Web Services

Amazon’s SimpleDB: Instantly Scalable Database Delivered as a Service

Amazon Web Services

You’ve been hearing about my love of Amazon for years now, including the awesome web services platforms they are making available to developers everywhere. They started off with a cheap and easy to use message queuing service (SQS), later added pay-as-you-go remote file storage (S3), then added on-demand computing capacity (EC2), and most recently, flexible payment services (FPS). These are all great, and together, let startups build web applications that start small and scale easily as demand increases. Until today though, there was one important piece missing from Amazon’s suite of web services.

Amazon’s new SimpleDB service, released in beta today, fills a very big gap in the company’s web services strategy. Their Elastic Computing Cloud allows you to run Linux apps and the Simple Storage Service gives you a place to reliably store files, but neither of these two provided a good way to do structured data storage. You can run MySQL and PostgreSQL within EC2 instances, but they weren’t meant to be used for long term storage. Instead, they are made to be setup and destroyed as demand for computing power fluxes. To work around this, it meant you either had to connect to a database hosted somewhere else on the Internet, or use a hack that lets MySQL store data in Amazon S3 instead of on a local file system. SimpleDB solves this problem by offering a simple database stored and replicated across Amazon’s various data centers.

There are some important things about SimpleDB to consider, however. This is not a drop-in replacement for relational database systems like MySQL, Oracle, SQL Server, etc. It is non-relational and schemaless, if that means anything to you. It boils down to a big mental shift for guys like me who have spent our careers thinking in relationships between database tables. This also means that developers are going to have a more difficult time programming and testing on local machines before deploying to production servers, as there aren’t any installable equivalents to SimpleDB (yet).

SimpleDB has some other big cons too. It is missing many of the “enterprise” features now common in relational databases, such as transactions, stored procedures, security policies, etc. Amazon also currently limits storage space for each domain (table in the relational database world) to 10 GB and query execution time to 5 seconds. Needless to say, this isn’t going to be the solution that everyone is looking for.

For its part, Amazon is making it clear that SimpleDB is for a particular use case:

Today, many developers correlate the word “database” with Relational Database Management Systems (RDBMS). While RDBMS offerings provide deep functionality, for many use cases, they introduce more complexity (and more cost) than is necessary. Many developers simply want to store, process, and query their data without worrying about managing schemas, maintaining indexes, tuning performance or scaling access to their data. Amazon SimpleDB removes the need to maintain a schema, while your attributes are automatically indexed to provide fast real-time lookup and querying capabilities. This flexibility minimizes the performance tuning required as the demands for your data increase.

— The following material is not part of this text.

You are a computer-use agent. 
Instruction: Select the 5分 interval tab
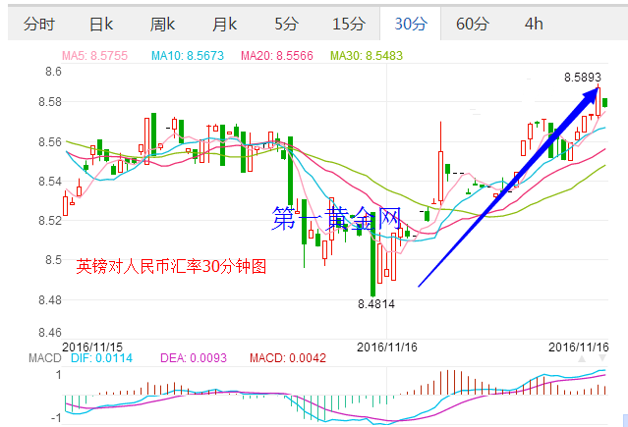pos(287,24)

For certain applications, I can see SimpleDB working quite well. There is still plenty of software that falls outside its scope though, so I don’t see any of the current database systems going away anytime soon. Plus, you have to factor in the people side of it. Programmers have been learning and using relational databases for decades now, and in many cases, you’ll have to pry them out of their cold dead fingers before they learn something new and different.

In any case, I believe SimpleDB is very important, and should not be ignored. Like most disruptive innovations, it will start out small in scope, but eventually lead to something game-changing. It will be fun to see where this technology goes in the near future…